Junjie Li


2022

pdf
Generative Cross-Domain Data Augmentation for Aspect and Opinion Co-Extraction
Junjie Li | Jianfei Yu | Rui Xia
Proceedings of the 2022 Conference of the North American Chapter of the Association for Computational Linguistics: Human Language Technologies

As a fundamental task in opinion mining, aspect and opinion co-extraction aims to identify the aspect terms and opinion terms in reviews. However, due to the lack of fine-grained annotated resources, it is hard to train a robust model for many domains. To alleviate this issue, unsupervised domain adaptation is proposed to transfer knowledge from a labeled source domain to an unlabeled target domain. In this paper, we propose a new Generative Cross-Domain Data Augmentation framework for unsupervised domain adaptation. The proposed framework is aimed to generate target-domain data with fine-grained annotation by exploiting the labeled data in the source domain. Specifically, we remove the domain-specific segments in a source-domain labeled sentence, and then use this as input to a pre-trained sequence-to-sequence model BART to simultaneously generate a target-domain sentence and predict the corresponding label for each word. Experimental results on three datasets demonstrate that our approach is more effective than previous domain adaptation methods.

2021

pdf
PHMOSpell: Phonological and Morphological Knowledge Guided Chinese Spelling Check
Li Huang | Junjie Li | Weiwei Jiang | Zhiyu Zhang | Minchuan Chen | Shaojun Wang | Jing Xiao
Proceedings of the 59th Annual Meeting of the Association for Computational Linguistics and the 11th International Joint Conference on Natural Language Processing (Volume 1: Long Papers)

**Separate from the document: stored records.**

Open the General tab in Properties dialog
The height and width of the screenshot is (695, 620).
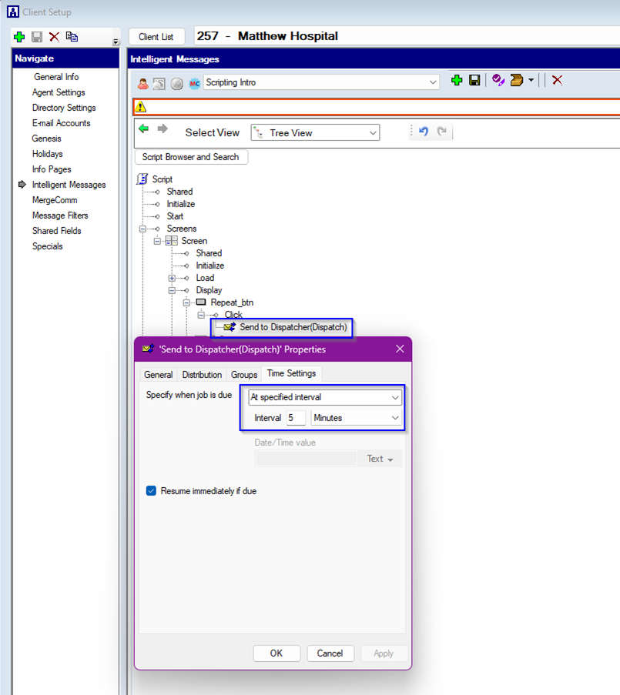point(158,375)
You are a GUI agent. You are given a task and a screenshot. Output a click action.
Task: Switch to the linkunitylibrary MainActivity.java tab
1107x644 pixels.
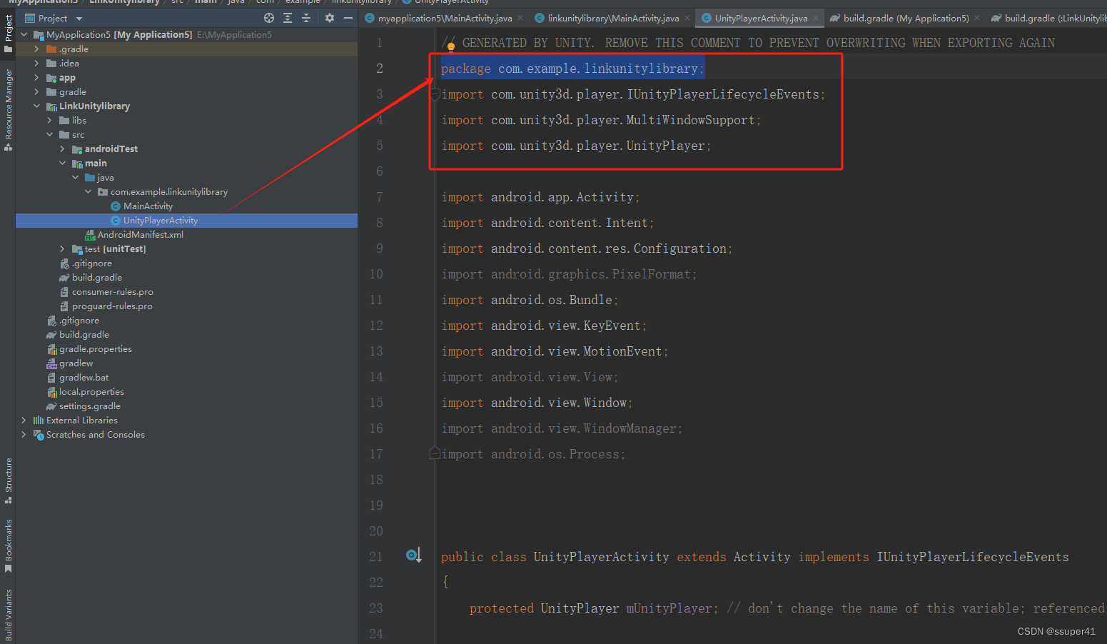pyautogui.click(x=612, y=18)
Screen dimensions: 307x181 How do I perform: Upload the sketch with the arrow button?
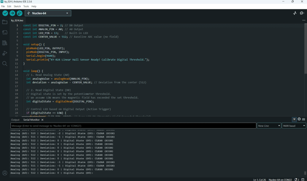12,13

Chinese Spelling Check (CSC) is a challenging task due to the complex characteristics of Chinese characters. Statistics reveal that most Chinese spelling errors belong to phonological or visual errors. However, previous methods rarely utilize phonological and morphological knowledge of Chinese characters or heavily rely on external resources to model their similarities. To address the above issues, we propose a novel end-to-end trainable model called PHMOSpell, which promotes the performance of CSC with multi-modal information. Specifically, we derive pinyin and glyph representations for Chinese characters from audio and visual modalities respectively, which are integrated into a pre-trained language model by a well-designed adaptive gating mechanism. To verify its effectiveness, we conduct comprehensive experiments and ablation tests. Experimental results on three shared benchmarks demonstrate that our model consistently outperforms previous state-of-the-art models.

2019

pdf
Attribute-aware Sequence Network for Review Summarization
Junjie Li | Xuepeng Wang | Dawei Yin | Chengqing Zong
Proceedings of the 2019 Conference on Empirical Methods in Natural Language Processing and the 9th International Joint Conference on Natural Language Processing (EMNLP-IJCNLP)

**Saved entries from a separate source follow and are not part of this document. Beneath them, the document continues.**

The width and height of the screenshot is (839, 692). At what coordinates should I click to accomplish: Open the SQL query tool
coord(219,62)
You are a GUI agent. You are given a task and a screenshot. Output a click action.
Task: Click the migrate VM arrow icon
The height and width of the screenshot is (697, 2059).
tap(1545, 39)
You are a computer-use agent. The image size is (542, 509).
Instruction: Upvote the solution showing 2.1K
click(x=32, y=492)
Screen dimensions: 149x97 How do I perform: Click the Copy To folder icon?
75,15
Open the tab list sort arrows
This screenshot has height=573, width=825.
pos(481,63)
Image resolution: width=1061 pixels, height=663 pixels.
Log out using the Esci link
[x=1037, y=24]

Review summarization aims to generate a condensed summary for a review or multiple reviews. Existing review summarization systems mainly generate summary only based on review content and neglect the authors’ attributes (e.g., gender, age, and occupation). In fact, when summarizing a review, users with different attributes usually pay attention to specific aspects and have their own word-using habits or writing styles. Therefore, we propose an Attribute-aware Sequence Network (ASN) to take the aforementioned users’ characteristics into account, which includes three modules: an attribute encoder encodes the attribute preferences over the words; an attribute-aware review encoder adopts an attribute-based selective mechanism to select the important information of a review; and an attribute-aware summary decoder incorporates attribute embedding and attribute-specific word-using habits into word prediction. To validate our model, we collect a new dataset TripAtt, comprising 495,440 attribute-review-summary triplets with three kinds of attribute information: gender, age, and travel status. Extensive experiments show that ASN achieves state-of-the-art performance on review summarization in both auto-metric ROUGE and human evaluation.

2018

pdf
Document-level Multi-aspect Sentiment Classification by Jointly Modeling Users, Aspects, and Overall Ratings
Junjie Li | Haitong Yang | Chengqing Zong
Proceedings of the 27th International Conference on Computational Linguistics

Document-level multi-aspect sentiment classification aims to predict user’s sentiment polarities for different aspects of a product in a review. Existing approaches mainly focus on text information. However, the authors (i.e. users) and overall ratings of reviews are ignored, both of which are proved to be significant on interpreting the sentiments of different aspects in this paper. Therefore, we propose a model called Hierarchical User Aspect Rating Network (HUARN) to consider user preference and overall ratings jointly. Specifically, HUARN adopts a hierarchical architecture to encode word, sentence, and document level information. Then, user attention and aspect attention are introduced into building sentence and document level representation. The document representation is combined with user and overall rating information to predict aspect ratings of a review. Diverse aspects are treated differently and a multi-task framework is adopted. Empirical results on two real-world datasets show that HUARN achieves state-of-the-art performances.